[WHAT THIS EXERCISE ASKS]
• a. Answer these questions about the mailing-list reply on contended LWLock performance on NUMA, one answer per line:
(i) Who is named as the sender of the quoted patch?
(ii) According to the patch description, what should be function global?
(iii) In the reply, which case does the change add a bit of overhead to?
• b. Carry on the mailing-list reply about contended LWLock performance on NUMA from the point where it stops.

[SELECTED EXCERPT]

____________

Re: [HACKERS] Fix performance degradation of contended LWLock on NUMA

Andres Freund Wed, 18 Oct 2017 17:05:03 -0700

Hi,

On 2017-09-08 22:35:39 +0300, Sokolov Yura wrote:
> From 722a8bed17f82738135264212dde7170b8c0f397 Mon Sep 17 00:00:00 2001
> From: Sokolov Yura <funny.fal...@postgrespro.ru>
> Date: Mon, 29 May 2017 09:25:41 +0000
> Subject: [PATCH 1/6] More correct use of spinlock inside LWLockWaitListLock.
> 
> SpinDelayStatus should be function global to count iterations correctly,
> and produce more correct delays.
> 
> Also if spin didn't spin, do not count it in spins_per_delay correction.
> It wasn't necessary before cause delayStatus were used only in contented
> cases.


I'm not convinced this is benefial. Adds a bit of overhead to the
casewhere LW_FLAG_LOCKED can be set immediately. OTOH, it's not super
likely to make a large difference if the lock has to be taken anyway...


> +
> +/* just shortcut to not declare lwlock_stats variable at the end of function 
> */
> +static void
> +add_lwlock_stats_spin_stat(LWLock *lock, SpinDelayStatus *delayStatus)

____________

[DATA LINES]

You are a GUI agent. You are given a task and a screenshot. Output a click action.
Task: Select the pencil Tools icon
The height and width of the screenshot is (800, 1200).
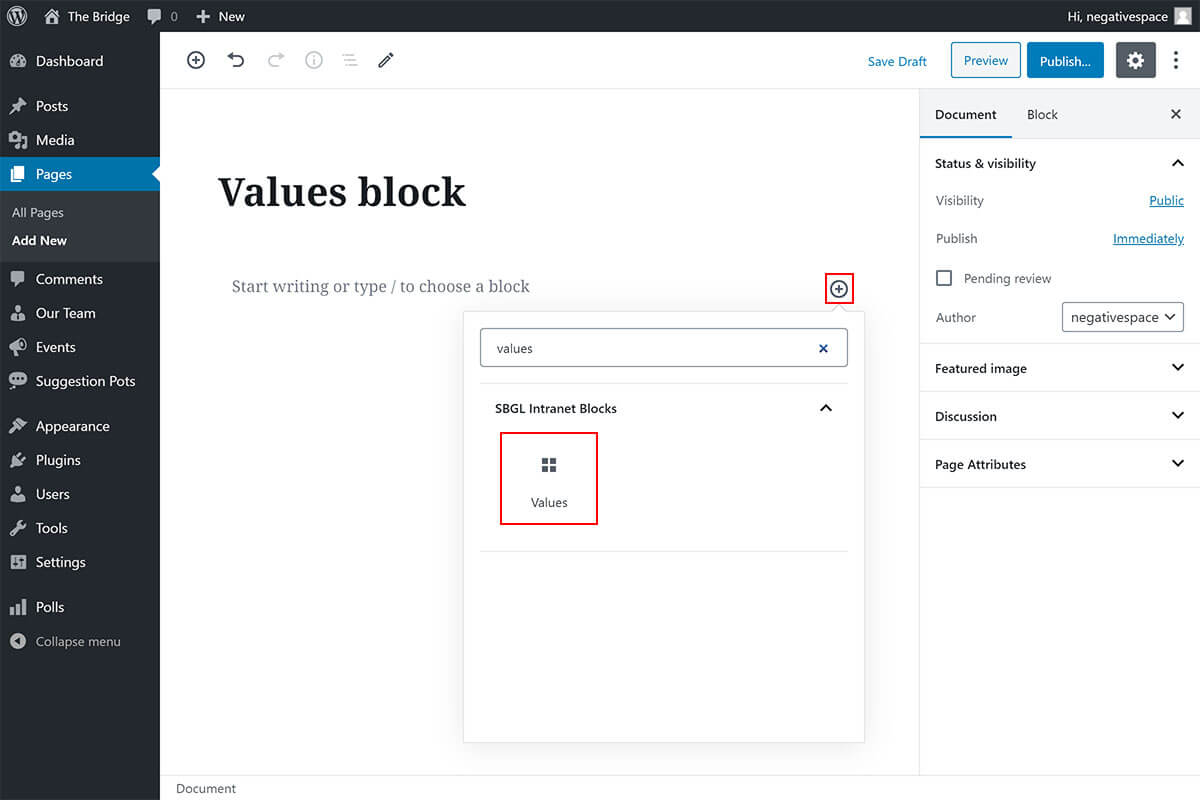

____________

[THE REPLIES]
• a.
(i) Sokolov Yura
(ii) SpinDelayStatus
(iii) The case where LW_FLAG_LOCKED can be set immediately

• b.
> +{
> +     lwlock_stats *lwstats;
> +
> +     lwstats = get_lwlock_stats_entry(lock);
> +     lwstats->spin_delay_count += delayStatus->delays;
> +}
>  #endif                                                       /* LWLOCK_STATS 
> */

This seems like a pretty independent change.


>  /*
>   * Internal function that tries to atomically acquire the lwlock in the 
> passed
> - * in mode.
> + * in mode. If it could not grab the lock, it doesn't puts proc into wait
> + * queue.
>   *
> - * This function will not block waiting for a lock to become free - that's 
> the
> - * callers job.
> + * It is used only in LWLockConditionalAcquire.
>   *
> - * Returns true if the lock isn't free and we need to wait.
> + * Returns true if the lock isn't free.
>   */
>  static bool
> -LWLockAttemptLock(LWLock *lock, LWLockMode mode)
> +LWLockAttemptLockOnce(LWLock *lock, LWLockMode mode)

This now has become a fairly special cased function, I'm not convinced
it makes much sense with the current naming and functionality.


> +/*
> + * Internal function that tries to atomically acquire the lwlock in the 
> passed
> + * in mode or put it self into waiting queue with waitmode.
> + * This function will not block waiting for a lock to become free - that's 
> the
> + * callers job.
> + *
> + * Returns true if the lock isn't free and we are in a wait queue.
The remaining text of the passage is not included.